Dans ce chef-d'œuvre publié en 1996 à l'Association, il a cherché à dépeindre rien moins que la guerre finale des démons au cœur de l'Enfer. Au début du livre, nous pénétrons dans les enfers sur la barque de Caron, avec un groupe de damnés. Puis, tout au long des 300 pages de ce monument, nous voyons se dérouler le conflit le plus dantesque que nous puissions imaginer : une querelle entre deux démons dégénère pour se propager dans tout le royaume des ombres.
Le plus gros risque pour un tel récit serait de passer à côté du caractère grandiose du sujet. Il en faudrait peu, un dessin un peu trop académique, un récit trop linéaire, trop rationnel, pour tomber du dantesque dans le grotesque, pour sombrer dans le grand-guignol. Aristophane échappe à tous ces écueils. Ses personnages ne sont que haine, orgueil et démesure. Son dessin très particulier, souvent à la limite du lisible, échappe à tout académisme. S'il risque d'égarer certains lecteurs peu perméables à ce type de lyrisme, il offrira aux autres une plongée dans un monde réellement inhumain : de traits de plume acérés aux grandes taches noires, l'expressionnisme d'Aristophane nous donne un aperçu d'un monde au-delà de toute imagination.

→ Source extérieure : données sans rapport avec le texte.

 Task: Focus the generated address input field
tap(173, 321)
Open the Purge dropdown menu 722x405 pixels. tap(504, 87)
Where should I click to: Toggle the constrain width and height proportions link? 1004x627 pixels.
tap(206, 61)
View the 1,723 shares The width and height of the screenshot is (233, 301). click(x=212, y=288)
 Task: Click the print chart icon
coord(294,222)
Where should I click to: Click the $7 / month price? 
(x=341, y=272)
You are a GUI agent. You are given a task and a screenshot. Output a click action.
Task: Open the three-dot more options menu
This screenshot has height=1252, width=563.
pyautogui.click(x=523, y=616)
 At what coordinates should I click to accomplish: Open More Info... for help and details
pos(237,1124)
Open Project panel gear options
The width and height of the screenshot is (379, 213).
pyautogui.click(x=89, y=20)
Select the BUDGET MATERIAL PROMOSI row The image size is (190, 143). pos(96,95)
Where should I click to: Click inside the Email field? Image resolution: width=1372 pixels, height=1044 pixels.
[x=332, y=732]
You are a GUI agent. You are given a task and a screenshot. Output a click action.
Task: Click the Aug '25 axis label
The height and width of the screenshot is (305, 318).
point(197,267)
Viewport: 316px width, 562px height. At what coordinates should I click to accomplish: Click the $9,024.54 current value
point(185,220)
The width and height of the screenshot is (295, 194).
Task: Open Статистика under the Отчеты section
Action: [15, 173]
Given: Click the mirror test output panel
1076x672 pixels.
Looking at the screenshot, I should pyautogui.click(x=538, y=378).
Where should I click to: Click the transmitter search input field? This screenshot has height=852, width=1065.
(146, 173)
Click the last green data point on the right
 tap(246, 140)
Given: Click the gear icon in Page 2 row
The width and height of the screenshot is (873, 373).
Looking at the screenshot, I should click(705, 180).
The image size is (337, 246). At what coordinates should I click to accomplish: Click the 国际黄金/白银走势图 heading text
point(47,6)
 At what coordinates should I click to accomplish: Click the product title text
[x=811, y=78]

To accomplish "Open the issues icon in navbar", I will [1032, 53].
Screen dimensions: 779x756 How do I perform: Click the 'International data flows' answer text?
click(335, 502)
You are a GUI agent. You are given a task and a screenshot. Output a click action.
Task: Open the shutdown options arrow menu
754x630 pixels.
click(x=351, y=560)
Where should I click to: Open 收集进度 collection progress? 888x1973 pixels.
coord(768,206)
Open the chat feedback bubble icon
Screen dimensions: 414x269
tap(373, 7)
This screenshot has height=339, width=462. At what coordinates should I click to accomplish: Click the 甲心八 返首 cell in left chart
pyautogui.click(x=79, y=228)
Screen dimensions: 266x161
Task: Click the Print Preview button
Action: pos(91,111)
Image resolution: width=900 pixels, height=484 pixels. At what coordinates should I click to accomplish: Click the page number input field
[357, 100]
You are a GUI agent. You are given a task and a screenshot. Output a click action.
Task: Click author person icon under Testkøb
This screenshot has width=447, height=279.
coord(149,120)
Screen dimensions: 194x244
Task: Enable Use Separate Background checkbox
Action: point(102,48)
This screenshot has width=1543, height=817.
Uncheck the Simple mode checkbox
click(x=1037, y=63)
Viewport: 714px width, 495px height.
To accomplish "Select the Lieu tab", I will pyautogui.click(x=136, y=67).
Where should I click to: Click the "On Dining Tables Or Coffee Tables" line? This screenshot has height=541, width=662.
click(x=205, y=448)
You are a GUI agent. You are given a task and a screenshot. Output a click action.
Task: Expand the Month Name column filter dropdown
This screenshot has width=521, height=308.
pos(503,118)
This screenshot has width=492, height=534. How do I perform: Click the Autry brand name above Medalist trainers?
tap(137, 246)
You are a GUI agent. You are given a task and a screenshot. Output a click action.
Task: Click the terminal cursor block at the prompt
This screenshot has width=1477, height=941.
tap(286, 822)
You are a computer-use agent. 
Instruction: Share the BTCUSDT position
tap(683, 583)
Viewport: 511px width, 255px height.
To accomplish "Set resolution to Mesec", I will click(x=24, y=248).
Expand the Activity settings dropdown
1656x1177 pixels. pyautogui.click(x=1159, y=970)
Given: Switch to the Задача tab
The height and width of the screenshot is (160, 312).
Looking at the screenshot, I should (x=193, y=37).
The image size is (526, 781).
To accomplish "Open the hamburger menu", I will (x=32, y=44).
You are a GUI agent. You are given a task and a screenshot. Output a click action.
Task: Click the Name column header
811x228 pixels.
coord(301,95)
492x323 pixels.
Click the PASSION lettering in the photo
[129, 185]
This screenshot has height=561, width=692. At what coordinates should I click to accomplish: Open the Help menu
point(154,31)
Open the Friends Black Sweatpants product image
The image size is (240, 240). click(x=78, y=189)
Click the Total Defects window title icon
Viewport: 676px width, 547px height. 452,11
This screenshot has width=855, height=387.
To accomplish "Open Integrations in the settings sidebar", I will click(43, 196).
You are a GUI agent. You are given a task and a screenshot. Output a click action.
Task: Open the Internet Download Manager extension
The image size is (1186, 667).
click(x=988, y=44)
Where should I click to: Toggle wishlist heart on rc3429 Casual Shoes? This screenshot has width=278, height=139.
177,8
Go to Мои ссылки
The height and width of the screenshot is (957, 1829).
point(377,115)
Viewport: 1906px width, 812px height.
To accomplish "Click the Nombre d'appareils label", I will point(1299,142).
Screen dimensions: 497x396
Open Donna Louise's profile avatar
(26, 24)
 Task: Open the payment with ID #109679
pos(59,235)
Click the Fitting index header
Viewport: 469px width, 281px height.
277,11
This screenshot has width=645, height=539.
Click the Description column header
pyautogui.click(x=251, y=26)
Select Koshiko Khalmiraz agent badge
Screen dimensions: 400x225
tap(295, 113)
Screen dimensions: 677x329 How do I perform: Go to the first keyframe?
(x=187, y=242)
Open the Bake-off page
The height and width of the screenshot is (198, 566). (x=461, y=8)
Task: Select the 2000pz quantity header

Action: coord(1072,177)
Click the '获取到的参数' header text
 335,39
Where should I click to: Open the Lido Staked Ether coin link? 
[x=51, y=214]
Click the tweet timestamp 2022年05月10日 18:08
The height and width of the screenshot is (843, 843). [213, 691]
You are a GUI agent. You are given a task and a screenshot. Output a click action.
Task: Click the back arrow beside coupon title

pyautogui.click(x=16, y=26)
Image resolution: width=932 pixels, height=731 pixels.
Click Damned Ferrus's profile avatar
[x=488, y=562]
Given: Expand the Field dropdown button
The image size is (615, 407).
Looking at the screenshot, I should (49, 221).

Dans des genres qui n'avaient rien à voir avec ce chef-d'œuvre, Aristophane publia deux livres en 1993 et 1995 puis un ouvrage, Les sœurs Zabîme, chez Ego comme X, la même année que Conte Démoniaque. Il ne devait publier ensuite que quelques récits dans des revues avant de disparaître en 2004. Malgré sa trajectoire éclair, il a dessiné au moins une œuvre qui mérite de laisser sa marque dans l'histoire de la bande dessinée.